Sábado - O deus especialmente caro aos velhos romanos foi exatamente o único despojado, pelo uso e pelo tempo, da homenagem consistente em dar nome a um dia da semana. Isso ocorreu assim: segundo a escala da devoção popular o sexto dia caberia a Saturno. Este era um deus praticamente particular dos povos itálicos, ou melhor, dos romanos. Segundo as mais antigas lendas, Saturno era o senhor principal do Olimpo. Despojado por Júpiter de suas prerrogativas, foi procurar refúgio na região que mais tarde se chamaria Lácio (da palavra latina latere, que significa esconder-se, ocultar-se). Aos homens que acorreram a servi-lo ensinou a agricultura e inaugurou uma era que passou a ser apontada pelos romanos e italiotas como a Idade do Ouro. Sua presença na península emprestou à Itália o nome de Saturnia Tellus, isto é - Terra de Saturno. A mitologia ficou para trás, mas o culto dos romanos continuou. Entregaram ao deus a proteção das semeaduras e da agricultura, proteção essa que agradeciam e invocavam todos os anos com as grandes festas Saturnais celebradas em dezembro. Elas duravam quatro dias com tribunais cerrados, escolas vazias, soldados licenciados, escravos sentados à mesa com os seus senhores! No quarto dia, as honras da festa eram distribuídas entre o deus e a sua esposa Opi ou Rea, deusa identificada com a mãe terra, produtora da vida e da fartura. A festa não era mais do que um retorno imaginário e temporário aos bons tempos em que o deus Saturno reinara e ensinara todas as artes e técnicas aos homens do Lácio.

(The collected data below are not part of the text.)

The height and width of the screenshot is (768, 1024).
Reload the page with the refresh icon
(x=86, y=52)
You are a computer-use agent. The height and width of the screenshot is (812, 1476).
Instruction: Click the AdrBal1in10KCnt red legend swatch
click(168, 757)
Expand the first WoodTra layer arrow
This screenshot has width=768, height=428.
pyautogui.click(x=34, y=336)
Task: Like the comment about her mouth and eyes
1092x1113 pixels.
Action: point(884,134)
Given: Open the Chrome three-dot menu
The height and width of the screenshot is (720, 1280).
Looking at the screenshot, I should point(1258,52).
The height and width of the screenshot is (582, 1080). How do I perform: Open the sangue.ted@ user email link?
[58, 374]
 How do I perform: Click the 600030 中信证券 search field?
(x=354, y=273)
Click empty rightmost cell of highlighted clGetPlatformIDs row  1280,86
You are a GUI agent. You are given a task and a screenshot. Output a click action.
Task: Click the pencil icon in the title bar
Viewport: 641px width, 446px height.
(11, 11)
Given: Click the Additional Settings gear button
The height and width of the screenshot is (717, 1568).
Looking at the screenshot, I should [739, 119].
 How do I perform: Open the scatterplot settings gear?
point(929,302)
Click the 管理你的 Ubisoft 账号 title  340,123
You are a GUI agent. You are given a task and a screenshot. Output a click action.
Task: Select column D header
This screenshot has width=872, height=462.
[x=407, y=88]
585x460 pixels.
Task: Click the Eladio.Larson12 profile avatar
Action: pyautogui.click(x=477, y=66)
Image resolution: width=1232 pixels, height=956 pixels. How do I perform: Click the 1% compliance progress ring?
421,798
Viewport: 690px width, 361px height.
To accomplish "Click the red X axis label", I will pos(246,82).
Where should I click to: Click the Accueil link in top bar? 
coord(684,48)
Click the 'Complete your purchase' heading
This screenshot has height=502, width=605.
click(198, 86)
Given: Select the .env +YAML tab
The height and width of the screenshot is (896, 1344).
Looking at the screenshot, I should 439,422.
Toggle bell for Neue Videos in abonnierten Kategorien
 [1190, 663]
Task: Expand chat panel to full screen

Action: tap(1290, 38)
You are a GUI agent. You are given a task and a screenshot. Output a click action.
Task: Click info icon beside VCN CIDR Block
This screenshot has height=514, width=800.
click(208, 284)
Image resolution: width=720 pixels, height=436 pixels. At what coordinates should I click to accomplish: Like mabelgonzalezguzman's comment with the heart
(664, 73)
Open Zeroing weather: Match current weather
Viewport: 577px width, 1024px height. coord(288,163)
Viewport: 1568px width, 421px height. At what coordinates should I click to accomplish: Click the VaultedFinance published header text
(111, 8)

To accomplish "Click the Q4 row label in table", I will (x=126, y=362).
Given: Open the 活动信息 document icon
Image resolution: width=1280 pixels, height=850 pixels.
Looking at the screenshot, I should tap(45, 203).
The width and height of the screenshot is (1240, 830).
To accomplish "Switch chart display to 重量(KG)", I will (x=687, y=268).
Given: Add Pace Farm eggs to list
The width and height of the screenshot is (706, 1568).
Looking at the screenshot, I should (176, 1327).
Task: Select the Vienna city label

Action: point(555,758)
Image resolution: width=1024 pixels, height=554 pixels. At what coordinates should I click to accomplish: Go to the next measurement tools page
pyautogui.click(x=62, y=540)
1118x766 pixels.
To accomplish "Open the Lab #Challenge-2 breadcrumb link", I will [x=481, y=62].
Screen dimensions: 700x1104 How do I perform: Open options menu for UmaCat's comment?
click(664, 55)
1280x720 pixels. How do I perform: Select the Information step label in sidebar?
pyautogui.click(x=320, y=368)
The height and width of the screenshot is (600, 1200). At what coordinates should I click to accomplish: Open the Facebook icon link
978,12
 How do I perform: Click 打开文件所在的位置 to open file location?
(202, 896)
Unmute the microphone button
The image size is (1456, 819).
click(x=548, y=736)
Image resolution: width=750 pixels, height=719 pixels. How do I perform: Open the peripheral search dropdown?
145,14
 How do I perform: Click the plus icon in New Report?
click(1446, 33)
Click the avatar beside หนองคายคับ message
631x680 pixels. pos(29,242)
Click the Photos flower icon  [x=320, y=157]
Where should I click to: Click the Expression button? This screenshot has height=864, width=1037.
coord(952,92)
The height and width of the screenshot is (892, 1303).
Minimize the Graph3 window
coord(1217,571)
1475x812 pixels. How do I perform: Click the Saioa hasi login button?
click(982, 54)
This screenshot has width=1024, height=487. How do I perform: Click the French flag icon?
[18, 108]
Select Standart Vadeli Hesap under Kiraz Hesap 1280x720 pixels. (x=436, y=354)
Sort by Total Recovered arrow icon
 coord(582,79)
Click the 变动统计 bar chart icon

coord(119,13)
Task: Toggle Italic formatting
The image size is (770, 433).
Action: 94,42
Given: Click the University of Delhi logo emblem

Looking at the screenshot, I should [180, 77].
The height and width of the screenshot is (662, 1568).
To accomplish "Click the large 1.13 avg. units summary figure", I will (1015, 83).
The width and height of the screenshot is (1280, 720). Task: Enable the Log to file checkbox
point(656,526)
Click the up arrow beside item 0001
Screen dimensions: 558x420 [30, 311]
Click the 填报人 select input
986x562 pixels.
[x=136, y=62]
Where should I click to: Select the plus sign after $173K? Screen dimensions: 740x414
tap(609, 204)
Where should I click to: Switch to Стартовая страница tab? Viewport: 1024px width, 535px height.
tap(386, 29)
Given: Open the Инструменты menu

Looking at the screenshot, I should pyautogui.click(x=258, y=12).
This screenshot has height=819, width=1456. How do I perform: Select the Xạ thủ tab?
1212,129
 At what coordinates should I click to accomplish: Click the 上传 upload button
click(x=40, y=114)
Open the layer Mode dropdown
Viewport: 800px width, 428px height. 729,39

As festas perpetuaram-se, embora desvirtuadas, por toda a história romana. Mas a homenagem a Saturno correspondente a um dia da semana perdeu-se nas línguas latinas, substituídas pelo termo hebraico Shabbath, que traduz o repouso indicado na velha lei judaica como sendo o dia dedicado ao descanso e às orações.

O idioma inglês permaneceu fiel ao velho Saturno chamando ainda ao seu sábado Saturday."

Fonte: DONATO, Hernâni. História do calendário. São Paulo: Melhoramentos, 1993, pág. 22-26.